284 US 534 State of Utah v. United States Carbon County Land Co
284 U.S. 534
52 S.Ct. 232
76 L.Ed. 469
STATE OF UTAH et al.
UNITED STATES. CARBON COUNTY LAND CO. v. SAME.
Nos. 42, 43.
Argued Jan. 19, 20, 1932.
Decided Feb. 15, 1932.
[Syllabus from pages 534-536 intentionally omitted]
Mr. Wm. J. Donovan, of New York City, for petitioner State of utah.
Mr. Mahlon E. Wilson, of Salt Lake City, Utah, for petitioner Independent Coal & Coke Co.
Mr. Samuel A. King, of Salt Lake City, Utah, for petitioner Carbon County Land Co.
The Attorney General and Mr. Thomas D.
[Argument of Counsel from page 537 intentionally omitted] Thacher, Sol. Gen., of Washington, D. C., for the United States.
Mr. Justice STONE delivered the opinion of the Court.
Certiorari was granted in these cases, 283 U. S. 816, 51 S. Ct. 658, 75 L. Ed. 1432, to review a decree of the Circuit Court of Appeals for the Tenth Circuit, by which it reversed a decree of the District Court for Utah and adjudged that the United States was entitled to certain lands described in the bill of complaint, and that the petitioners' title to the land is impressed with a trust in favor of the United States. It specifically decreed the cancellation of a certain mortgage and of tax liens on the lands claimed by the state of Utah, and directed conveyance of the lands and an accounting for their use by the other petitioners. (C. C. A.) 46 F.(2d) 980.
The sufficiency of the original bill of complaint was upheld and substantially all the questions now presented were considered and determined by this Court in Independent Coal & Coke Co. v. United States. 274 U. S. 640, 47 S. Ct. 714, 71 L. Ed. 1270. The suit was originally brought against the two corporate petitioners and certain individuals, the state not being a party, and the circumstances, so far as they then appeared, were set out in the opinion of this Court as follows (pages 642-644 of 274 U. S., 47 S. Ct. 714, 715, 71 L. Ed. 1270):
'This is a second suit by the United States, and is in aid of the first, for the restoration to the government of some 5,500 acres of public lands located in Utah, title to which was procured by a fraud perpetrated upon the land officers of the United States. The first suit, which resulted in a judgment for the government (affirmed (Milner v. U. S. (C. C. A.)) 228 F. 431), was predicated upon the following circumstances:
'The United States, in 1894, made a grant of public lands to the state of Utah to aid in the establishment of an agricultural college, certain schools and asylums, and for other purposes. Sections 8 and 10, Act of July 16, 1894, c. 138, 28 Stat. 107, 109, 110. Mineral lands were not included. See Milner v. United States (C. C. A.) 228 F. 431, 439; United States v. Sweet, 245 U. S. 563, 38 S. Ct. 193, 62 L. Ed. 473; Mullan v. United States, 118 U. S. 271, 276, 6 S. Ct. 1041, 30 L. Ed. 170; section 2318, R. S. (30 USCA § 21). The grant was not of lands in piece. Selections were to be made by the state with the approval of the Secretary of the Interior, from unappropriated public lands, in such manner as the Legislature should provide. The Legislature (Laws Utah 1896, c. 80) later created a board of land commissioners, with general supervisory powers over the disposition of the lands, and with authority to select particular lands under the grants.

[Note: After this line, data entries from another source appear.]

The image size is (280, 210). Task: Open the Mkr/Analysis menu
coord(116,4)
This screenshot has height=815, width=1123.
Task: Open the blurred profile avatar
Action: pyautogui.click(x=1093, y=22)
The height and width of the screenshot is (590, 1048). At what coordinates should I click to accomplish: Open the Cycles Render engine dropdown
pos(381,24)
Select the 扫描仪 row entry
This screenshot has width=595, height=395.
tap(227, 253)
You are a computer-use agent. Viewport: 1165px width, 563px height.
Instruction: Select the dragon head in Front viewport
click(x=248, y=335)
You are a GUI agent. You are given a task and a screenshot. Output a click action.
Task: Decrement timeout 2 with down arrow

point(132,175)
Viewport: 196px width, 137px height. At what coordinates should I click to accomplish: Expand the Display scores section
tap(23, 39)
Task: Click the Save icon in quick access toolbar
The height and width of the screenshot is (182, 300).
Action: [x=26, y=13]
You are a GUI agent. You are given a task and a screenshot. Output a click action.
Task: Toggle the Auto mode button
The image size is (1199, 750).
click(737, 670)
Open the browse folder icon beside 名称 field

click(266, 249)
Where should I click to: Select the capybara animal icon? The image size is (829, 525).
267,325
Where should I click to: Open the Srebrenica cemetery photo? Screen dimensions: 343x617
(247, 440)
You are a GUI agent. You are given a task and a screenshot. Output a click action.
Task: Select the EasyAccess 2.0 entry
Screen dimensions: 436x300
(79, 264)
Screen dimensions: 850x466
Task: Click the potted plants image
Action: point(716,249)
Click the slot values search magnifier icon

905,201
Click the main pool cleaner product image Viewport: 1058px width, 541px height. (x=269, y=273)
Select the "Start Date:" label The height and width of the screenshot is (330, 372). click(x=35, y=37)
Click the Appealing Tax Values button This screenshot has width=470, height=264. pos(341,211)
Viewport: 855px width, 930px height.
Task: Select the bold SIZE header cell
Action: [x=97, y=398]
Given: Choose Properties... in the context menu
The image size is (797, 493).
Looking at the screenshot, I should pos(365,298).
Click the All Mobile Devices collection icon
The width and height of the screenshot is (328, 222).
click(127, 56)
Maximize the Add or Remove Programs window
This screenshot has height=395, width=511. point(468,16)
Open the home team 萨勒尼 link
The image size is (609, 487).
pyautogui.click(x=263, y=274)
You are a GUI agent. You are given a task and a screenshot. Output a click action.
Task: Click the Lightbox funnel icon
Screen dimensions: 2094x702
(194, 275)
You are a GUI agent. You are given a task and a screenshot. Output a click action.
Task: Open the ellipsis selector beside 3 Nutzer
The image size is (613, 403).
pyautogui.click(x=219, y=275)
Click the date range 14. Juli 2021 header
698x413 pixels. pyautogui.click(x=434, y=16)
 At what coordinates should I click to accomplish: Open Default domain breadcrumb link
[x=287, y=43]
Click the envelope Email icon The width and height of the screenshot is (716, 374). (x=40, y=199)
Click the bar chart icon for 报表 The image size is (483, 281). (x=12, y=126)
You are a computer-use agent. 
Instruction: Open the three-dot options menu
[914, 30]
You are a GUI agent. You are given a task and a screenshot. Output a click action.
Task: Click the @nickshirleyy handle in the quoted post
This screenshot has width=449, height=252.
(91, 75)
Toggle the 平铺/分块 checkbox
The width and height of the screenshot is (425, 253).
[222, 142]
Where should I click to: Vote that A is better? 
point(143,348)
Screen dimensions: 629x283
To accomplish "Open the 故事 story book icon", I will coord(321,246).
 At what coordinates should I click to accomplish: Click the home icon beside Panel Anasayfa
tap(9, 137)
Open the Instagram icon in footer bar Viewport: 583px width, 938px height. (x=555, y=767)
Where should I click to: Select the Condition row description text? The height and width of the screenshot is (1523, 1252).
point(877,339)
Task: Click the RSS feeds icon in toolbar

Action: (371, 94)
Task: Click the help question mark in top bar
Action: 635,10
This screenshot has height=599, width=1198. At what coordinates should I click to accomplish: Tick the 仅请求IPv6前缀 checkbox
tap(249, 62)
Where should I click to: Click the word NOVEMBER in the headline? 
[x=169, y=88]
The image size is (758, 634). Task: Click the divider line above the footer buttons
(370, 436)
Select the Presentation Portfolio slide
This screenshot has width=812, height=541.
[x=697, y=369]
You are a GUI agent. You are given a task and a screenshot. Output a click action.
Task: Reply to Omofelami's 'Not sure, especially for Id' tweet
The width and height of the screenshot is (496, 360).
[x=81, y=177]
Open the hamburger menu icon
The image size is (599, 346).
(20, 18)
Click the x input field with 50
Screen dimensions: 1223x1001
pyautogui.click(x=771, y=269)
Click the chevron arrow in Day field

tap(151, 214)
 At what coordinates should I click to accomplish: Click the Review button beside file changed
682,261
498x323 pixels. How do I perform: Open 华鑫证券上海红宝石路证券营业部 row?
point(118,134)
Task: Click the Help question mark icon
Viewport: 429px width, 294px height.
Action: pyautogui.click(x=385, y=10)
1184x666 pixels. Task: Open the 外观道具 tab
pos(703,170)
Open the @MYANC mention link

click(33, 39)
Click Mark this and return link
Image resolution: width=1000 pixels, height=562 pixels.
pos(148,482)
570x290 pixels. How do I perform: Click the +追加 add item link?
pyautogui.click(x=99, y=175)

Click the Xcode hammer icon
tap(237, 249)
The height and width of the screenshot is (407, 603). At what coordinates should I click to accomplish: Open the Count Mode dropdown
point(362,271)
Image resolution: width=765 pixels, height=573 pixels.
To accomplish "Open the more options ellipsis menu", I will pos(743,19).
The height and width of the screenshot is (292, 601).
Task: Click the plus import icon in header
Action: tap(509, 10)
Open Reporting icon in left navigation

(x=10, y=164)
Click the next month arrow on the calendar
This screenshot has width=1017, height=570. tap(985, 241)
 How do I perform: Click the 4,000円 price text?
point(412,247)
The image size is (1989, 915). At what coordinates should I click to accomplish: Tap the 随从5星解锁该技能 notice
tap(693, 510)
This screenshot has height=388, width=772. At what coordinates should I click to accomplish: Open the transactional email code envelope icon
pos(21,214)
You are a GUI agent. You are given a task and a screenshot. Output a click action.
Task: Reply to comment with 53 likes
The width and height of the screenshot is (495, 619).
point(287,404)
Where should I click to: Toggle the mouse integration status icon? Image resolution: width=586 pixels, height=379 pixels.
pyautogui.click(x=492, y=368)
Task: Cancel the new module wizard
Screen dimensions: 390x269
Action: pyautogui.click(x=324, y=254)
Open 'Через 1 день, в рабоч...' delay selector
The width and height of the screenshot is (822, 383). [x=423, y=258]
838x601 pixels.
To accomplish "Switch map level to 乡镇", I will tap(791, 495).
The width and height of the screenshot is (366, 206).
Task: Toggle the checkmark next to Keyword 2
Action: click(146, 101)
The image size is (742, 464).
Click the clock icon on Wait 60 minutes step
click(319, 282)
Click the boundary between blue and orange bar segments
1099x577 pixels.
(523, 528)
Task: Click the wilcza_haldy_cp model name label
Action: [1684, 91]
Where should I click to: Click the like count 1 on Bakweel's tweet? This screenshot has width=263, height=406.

'During the period from December 10, 1900, to September 14, 1903, Milner and others, the predecessors in interest of the Carbon County Land Company, one of the petitioners, made several applications to the state commission to select and obtain in the name of the state the lands now in question, and at the same time entered into agreements with the commission to purchase the lands from the state. In aid of the applications and agreements, milner and his associates filed affidavits with the commission, stating that they were acquainted with the character of these lands, which they affirmed were nonmineral and did not contain deposits of coal. They also deposed that the applications were not made for the purpose of fraudulently obtaining mineral holdings, but to acquire the land for agricultural use. The applicants were obviously aware that the affidavits or the information contained in them would in due course be submitted to the Land Office of the United States with the state commission's selections, as they were in fact. On the faith of these and other documents, the selections were approved by the Secretary of the Interior and the tracts in question were certified to the state on various dates, the last being in December, 1904. Certification was the mode of passing title from the United States to the state.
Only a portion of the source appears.